Monday, October 10, 2011
In Huffington Post, Dimitri Hamlin on transparent keyboards, obtrusive computers, and dealing with skepticism:
Things can develop existentially different meanings according to how they are experienced. To conclude that real meaning does not exist by indicating the breakdown of a particular value system is like claiming that computers are stupid because I do not know how to turn one on, with my car keys. This describes my confusion, not that I am lacking something (which is more than I can say about the second part of Being & Time). I do not want to humor pessimism about the real existence of things in general because solutions to incorrectly stated problems seem trivial at best. Being is (something) even the solipsist cannot deny. As Heidegger says of the burden required by the extreme skeptic:
"The 'scandal of philosophy' is not that this proof has yet to be given, but that such proofs are expected and attempted again and again [...] If Dasein is understood correctly, it defies such proofs, because, in it's Being, it already is what subsequent proofs deem necessary to demonstrate for it." (Being & Time 205, 249)

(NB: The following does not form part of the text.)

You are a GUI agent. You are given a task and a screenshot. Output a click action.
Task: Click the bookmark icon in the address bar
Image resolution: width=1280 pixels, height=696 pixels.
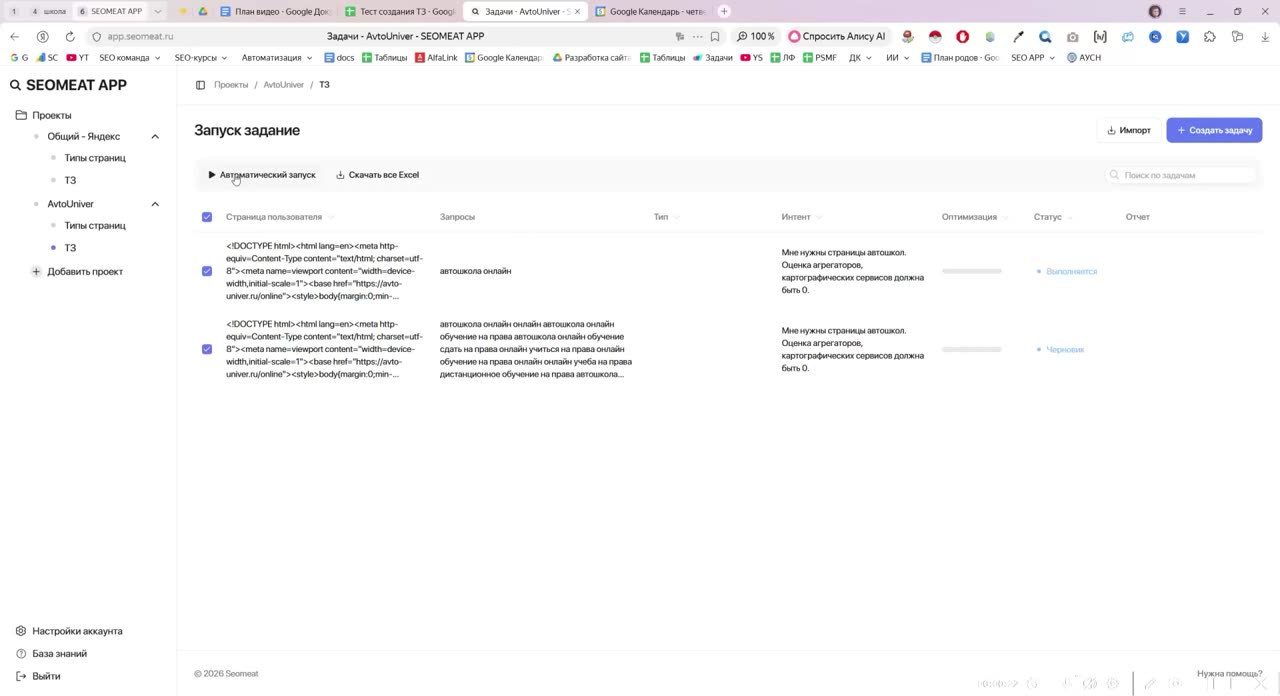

Just before the above, on the same page, Heidegger explains one of the wrong turns we took, historically, that led to our confusion. He specifically faults Kant, and implicitly condemns Descartes and Plato for promulgating an essentially incorrect interpretation of experience. This does not mean that they are not awesome thinkers, however, it does explain why the first post ended with Parmenides, to hint at pre-Socratic thought. Heidegger says it seems Kant had give-up on the notion of Cartesian dualism, only to presuppose it again. This dualism spawns the skeptic, for which no proof suffices.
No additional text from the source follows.